A princípio, é imperioso destacar que o tema em questão é fruto da carência de verba destinada à preservação de patrimônios históricos brasileiros. Segundo pesquisas de 2018 do Banco Interamericano de Desenvolvimento, o Brasil tem o menor investimento público na manutenção da infraestrutura entre 21 países da América Latina e do Caribe. Diante desse dado, percebe-se que o Estado não cumpre seu papel social (o qual é descrito na Constituição de 1988) ao não proporcionar os devidos recursos para manter a boa infraestrutura de museus e de centros históricos. Consequentemente, com o passar dos anos, monumentos importantes e obras antigas acabam se perdendo e, com elas, grande parte da história brasileira. Logo, é fulcral a alteração desse quadro.

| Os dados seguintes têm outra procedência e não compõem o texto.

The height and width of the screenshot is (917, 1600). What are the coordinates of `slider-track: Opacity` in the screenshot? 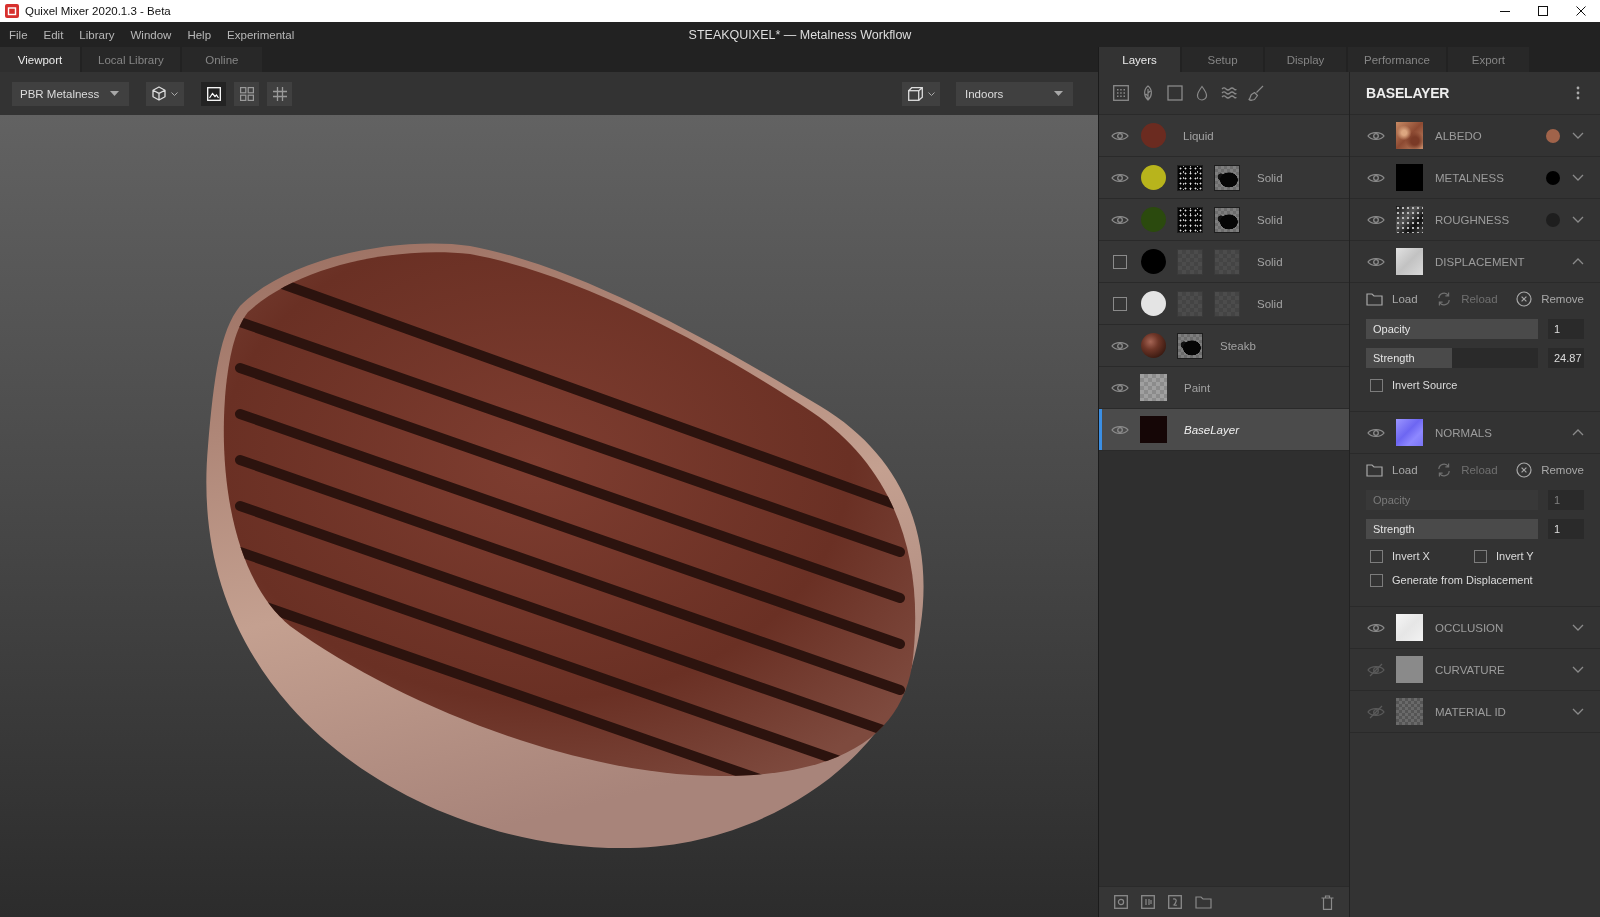 It's located at (1452, 329).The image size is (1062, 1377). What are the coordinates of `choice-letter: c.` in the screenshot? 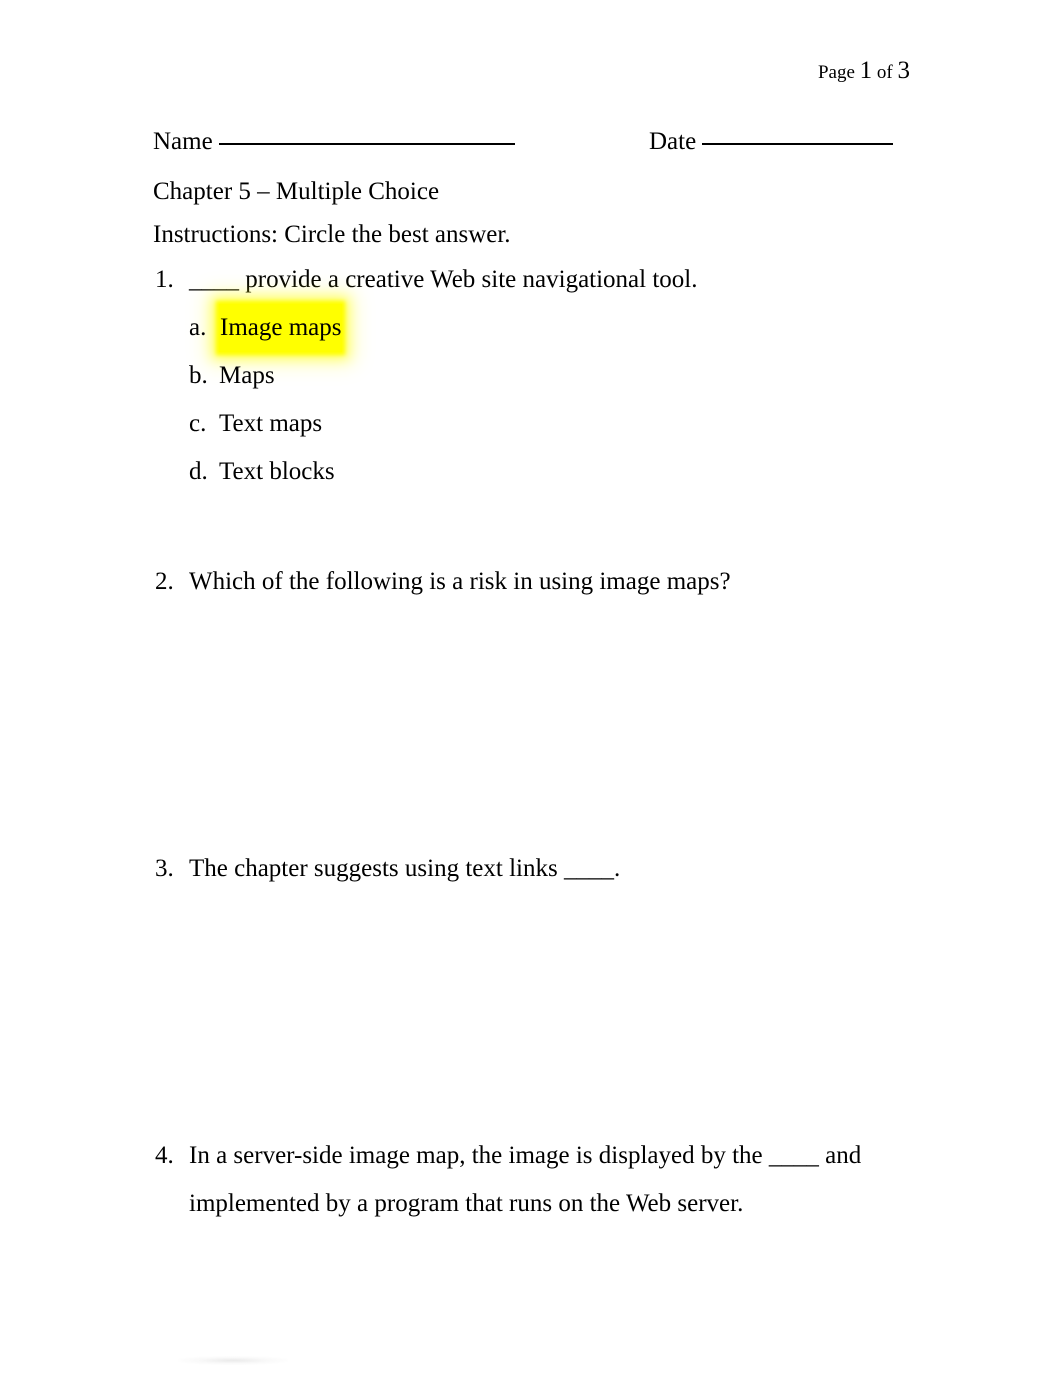 It's located at (198, 424).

Ademais, a problemática supracitada deriva ainda da falta de medidas protecionistas para com o legado cultural do país. De acordo com dados de 2018 do Instituto Brasileiro de Geografia e Estatística, apenas 0,21% das despesas públicas são destinadas a esse setor. Desse modo, com a falta de investimento no estímulo à cultura brasileira e em sua preservação, a cultura de massa, proveniente de países hegemônicos, é inserida ao país gradativamente. Em virtude disso, com a homogeneização da população, dos hábitos e dos costumes brasileiros segundo os padrões impostos por essas potências mundiais, a tendência é que a brasilidade seja perdida à longo prazo.

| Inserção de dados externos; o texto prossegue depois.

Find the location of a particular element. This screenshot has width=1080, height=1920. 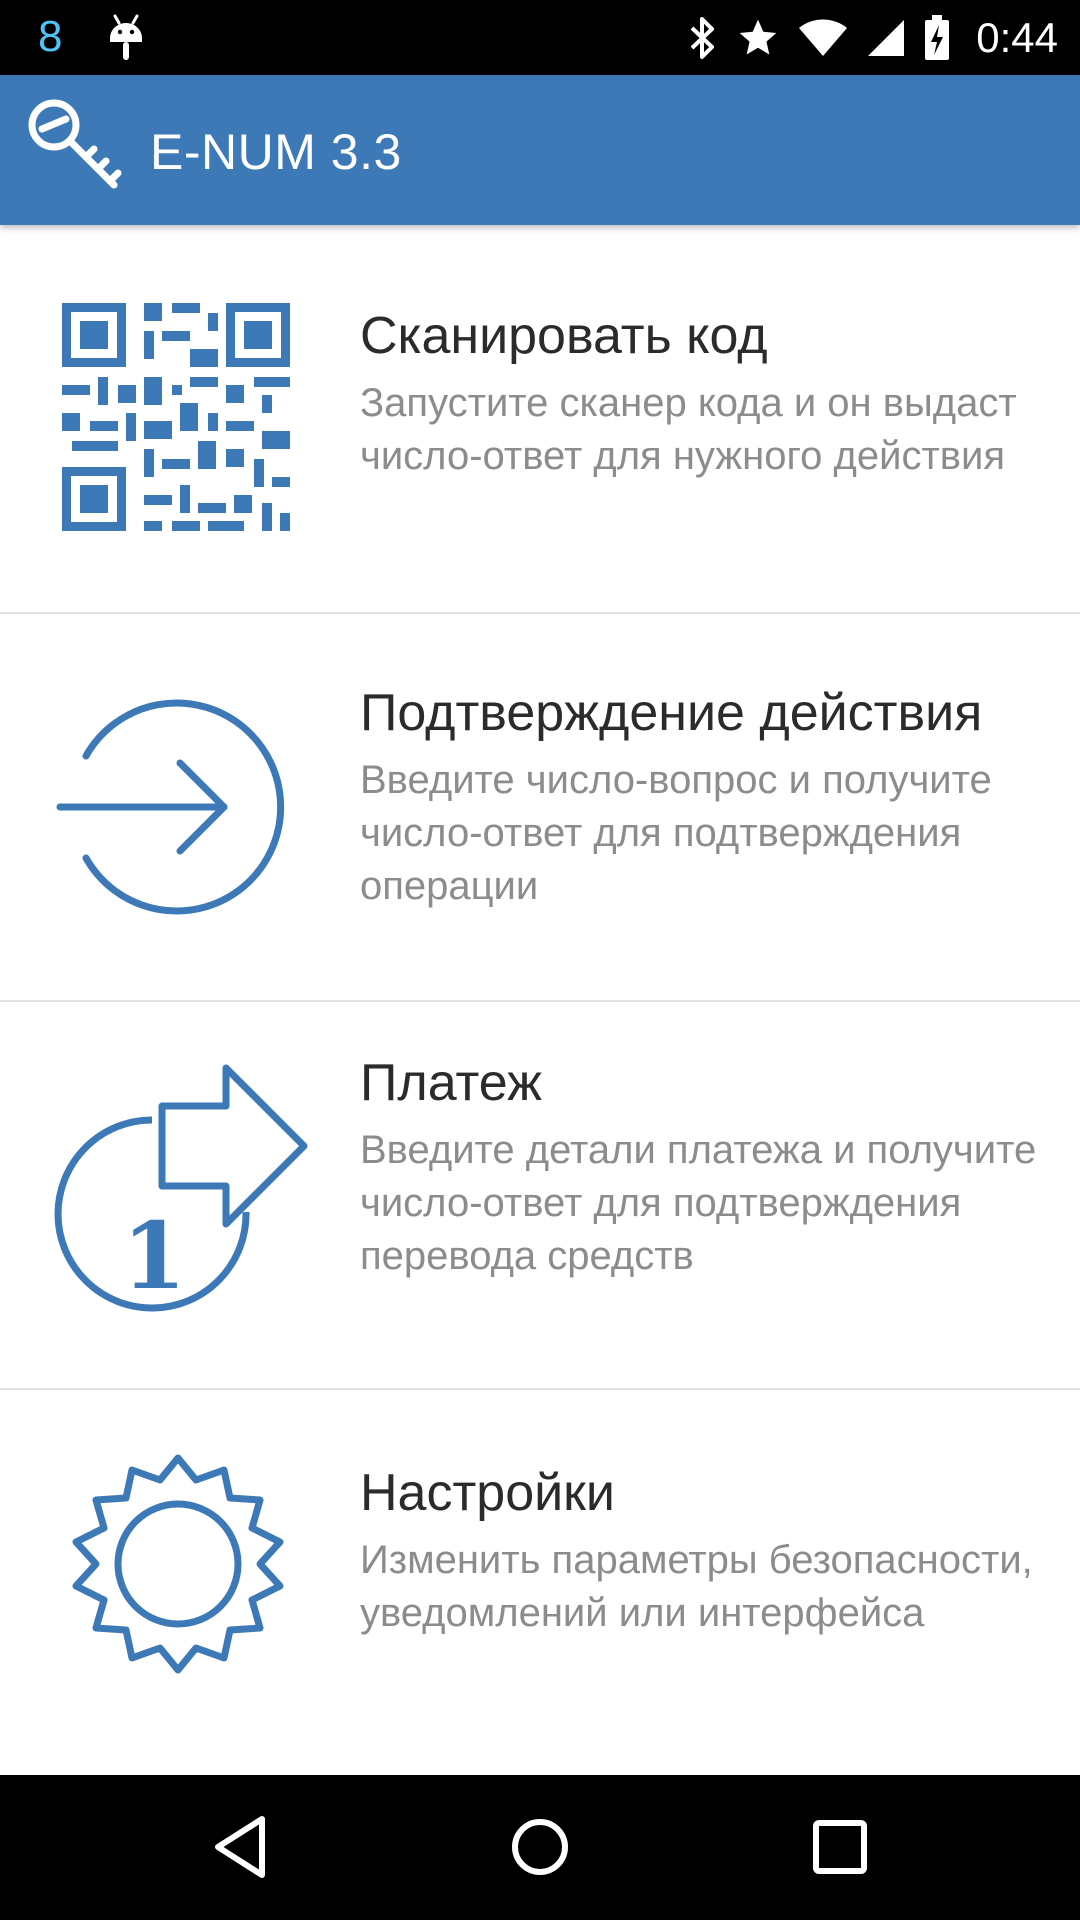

Portanto, de modo a resguardar o patrimônio histórico e cultural brasileiro, medidas exequíveis devem ser tomadas por órgãos de autoridade. Primeiramente, cabe ao Banco Nacional de Desenvolvimento Econômico e Social, em parceria com o Ministério da Cidadania, investir mais verba na manutenção dos patrimônios históricos nacionais. Isso deve ser feito por meio da criação de planos econômicos voltados para a administração de museus e de centros históricos - os quais devem contemplar financeiramente os desafios reais de manter a infraestrutura específica de cada um desses locais - para que o Brasil não perca esses bens tão preciosos da sua identidade. Além disso, os agentes citados devem também investir recursos no desenvolvimento e na manutenção da cultura nacional a fim de que a tão preciosa brasilidade não se perca com o passar dos anos.